INDIANAPOLIS – Much has been made of the scheme Brian Daboll will install for Cam Ward.

But Robert Saleh said it won’t be the separator, distinguishing Ward as a second-year player from the rookie we saw struggle often amid great flashes.

It’s the decision-making that will key a transformation.

Robert Saleh
Robert Saleh at the Combine

I started out with questions about what the harder lessons will be for Cam Ward. I wound up with answers applicable well beyond quarterback.

“It’s always going to be decision-making, and I think that goes for every single position,” Saleh said in a small get together with beat-writers ahead of his big podium session at the scouting combine. “I always say that scheme is really football 101. Everyone can learn the scheme, everyone can teach the scheme. As a coach I can teach you every scheme you want.

“Whether or not the player has the capacity to learn the scheme and play to the speed that he needs to play is a different story.”

If scheme is teachable, then the evaluation of Ward in Year 2 shouldn’t be about playbook knowledge – it should be about how fast he sees it and how cleanly he acts on it.

Ward is about to have his sixth offensive coordinator in six seasons with Brian Daboll, who said last week he’s eager to see the game through his quarterback’s eyes and to understand it from his perspective.

Daboll wants to know as much as possible about Ward before designing the offense the Titans will place him in, which will obviously have base elements but will also evolve for him. 

Saleh touted Daboll’s Erhardt-Perkins system because it’s not the same Shanahan system a majority of teams deploy. Daboll downplayed the difference, saying everybody runs the same stuff outside of window dressing and tempo.

In 2024, Dave Canales took over Bryce Young in Carolina  – a No. 1 pick in his second year. Young wobbled early and was benched for a couple games. But he made significant strides in 2025, helping the 8-9 Panthers get to the playoffs. At his best, Young showed a better grasp.

“It was easier teaching the scheme,” Canales said. “The decision-making and all that part of it comes with time and gets work, once you’re starting to groove those different concepts and get a full understanding. That’s when the mastery piece comes into play and that’s what we’re after.”

Saleh wants Ward to learn the scheme as quickly as he can to get to a place where he executes it without a lot of thought.

‘He’s got to get comfortable with his footwork and he’s got to get comfortable in repetition,” Saleh said. “That’s where your decision-making will start to get better. That’s ever single player.”

The plan is to take Ward back to square one. When he and the rookie class joined a Brian Callahan-coached team, the Titans were already well along in OTAs. Like all around the league, they raced to catch up. 

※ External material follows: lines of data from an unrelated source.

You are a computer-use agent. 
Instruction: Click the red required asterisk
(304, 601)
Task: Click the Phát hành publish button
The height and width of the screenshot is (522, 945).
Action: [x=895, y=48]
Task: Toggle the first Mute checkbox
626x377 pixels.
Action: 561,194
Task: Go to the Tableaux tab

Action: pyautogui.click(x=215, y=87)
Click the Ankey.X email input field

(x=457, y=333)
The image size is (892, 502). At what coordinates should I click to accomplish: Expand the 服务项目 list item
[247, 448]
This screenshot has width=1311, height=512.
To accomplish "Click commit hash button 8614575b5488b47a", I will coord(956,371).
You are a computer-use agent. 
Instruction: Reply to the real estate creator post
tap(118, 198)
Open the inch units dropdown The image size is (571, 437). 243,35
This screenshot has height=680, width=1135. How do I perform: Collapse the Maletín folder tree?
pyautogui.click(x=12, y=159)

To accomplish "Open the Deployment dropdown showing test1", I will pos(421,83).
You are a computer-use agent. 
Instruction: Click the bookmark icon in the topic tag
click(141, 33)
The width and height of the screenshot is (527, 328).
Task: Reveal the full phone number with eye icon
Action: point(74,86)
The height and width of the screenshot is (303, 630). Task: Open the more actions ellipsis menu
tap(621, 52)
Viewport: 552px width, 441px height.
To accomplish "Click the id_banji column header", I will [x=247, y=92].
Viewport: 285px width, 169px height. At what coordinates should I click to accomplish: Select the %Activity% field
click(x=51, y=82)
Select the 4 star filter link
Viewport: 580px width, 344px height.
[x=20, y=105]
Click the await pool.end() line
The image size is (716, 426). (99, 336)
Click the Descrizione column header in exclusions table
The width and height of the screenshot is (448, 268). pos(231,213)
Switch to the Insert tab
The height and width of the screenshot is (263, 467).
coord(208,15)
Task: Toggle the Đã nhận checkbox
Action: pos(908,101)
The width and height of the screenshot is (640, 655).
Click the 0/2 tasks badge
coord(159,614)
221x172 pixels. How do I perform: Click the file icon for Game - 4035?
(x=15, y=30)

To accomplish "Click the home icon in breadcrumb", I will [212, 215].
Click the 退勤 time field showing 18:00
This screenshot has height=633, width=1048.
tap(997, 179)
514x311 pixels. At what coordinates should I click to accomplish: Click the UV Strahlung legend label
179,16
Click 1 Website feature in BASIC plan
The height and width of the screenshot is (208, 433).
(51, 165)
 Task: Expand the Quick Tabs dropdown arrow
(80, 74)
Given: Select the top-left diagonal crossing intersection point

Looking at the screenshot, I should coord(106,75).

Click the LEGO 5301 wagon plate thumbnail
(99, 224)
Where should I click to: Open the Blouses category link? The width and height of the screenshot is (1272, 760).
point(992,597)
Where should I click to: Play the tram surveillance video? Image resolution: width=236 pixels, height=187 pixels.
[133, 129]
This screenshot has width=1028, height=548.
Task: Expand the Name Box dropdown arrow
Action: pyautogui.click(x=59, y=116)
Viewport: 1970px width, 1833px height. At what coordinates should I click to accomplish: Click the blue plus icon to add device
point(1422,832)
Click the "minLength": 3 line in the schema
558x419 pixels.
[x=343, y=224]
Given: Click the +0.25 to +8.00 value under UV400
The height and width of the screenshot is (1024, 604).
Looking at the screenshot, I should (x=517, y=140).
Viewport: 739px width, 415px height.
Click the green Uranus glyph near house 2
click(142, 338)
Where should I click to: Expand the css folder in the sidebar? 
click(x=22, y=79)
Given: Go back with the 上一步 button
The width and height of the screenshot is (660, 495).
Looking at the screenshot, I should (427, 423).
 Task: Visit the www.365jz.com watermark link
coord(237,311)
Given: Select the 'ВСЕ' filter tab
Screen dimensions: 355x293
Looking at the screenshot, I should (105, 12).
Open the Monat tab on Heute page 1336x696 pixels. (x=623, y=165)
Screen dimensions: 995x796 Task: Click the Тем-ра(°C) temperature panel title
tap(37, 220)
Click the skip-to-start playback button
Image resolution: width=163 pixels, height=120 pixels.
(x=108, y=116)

That scheme may have been off. 

It didn’t embrace Ward’s off-script capabilities and may have worked too hard too soon to constrict him. Saleh said he doesn’t want Ward to feel he needs to be Superman, but Daboll acknowledges that’s an important part of his arsenal. Last year’s staff called him a hunter and he did struggle to accept easy yards too often. A better balance needs to be found, and his decisions will be central to that.

“We can take more of a marathon approach,” Saleh said. “We’ve got Phase 1, we’ve got Phase 2, we’ve got different ways we can approach them between now and Week 1 to get them prepared. Just taking those baby steps, learning everything it takes to be a quarterback, not just on the field.”

New Cardinals coach Mike LaFleur is talking over an uncertain quarterback situation. He said no matter the age or experience of a quarterback's scheme only does so much.

“It’s players and plays, not players over plays,” he said. “You build that scheme on foundational aspects of what you want to do. You build that scheme around what that quarterback can do also, and what he’s comfortable with.” 

Ward is in the Titans’ building every day, rehabilitating his throwing shoulder. 

Saleh can’t really talk football with him. But there is a small level of chit chat that is allowing for them to get to know each other. 

Ward’s new coach expects he’ll learn the scheme and make good decisions in it.

“A man who’s built the way he is, who’s wired the way he is, and works the way he does,” Saleh said. “It’s very rare that those people don’t find success.”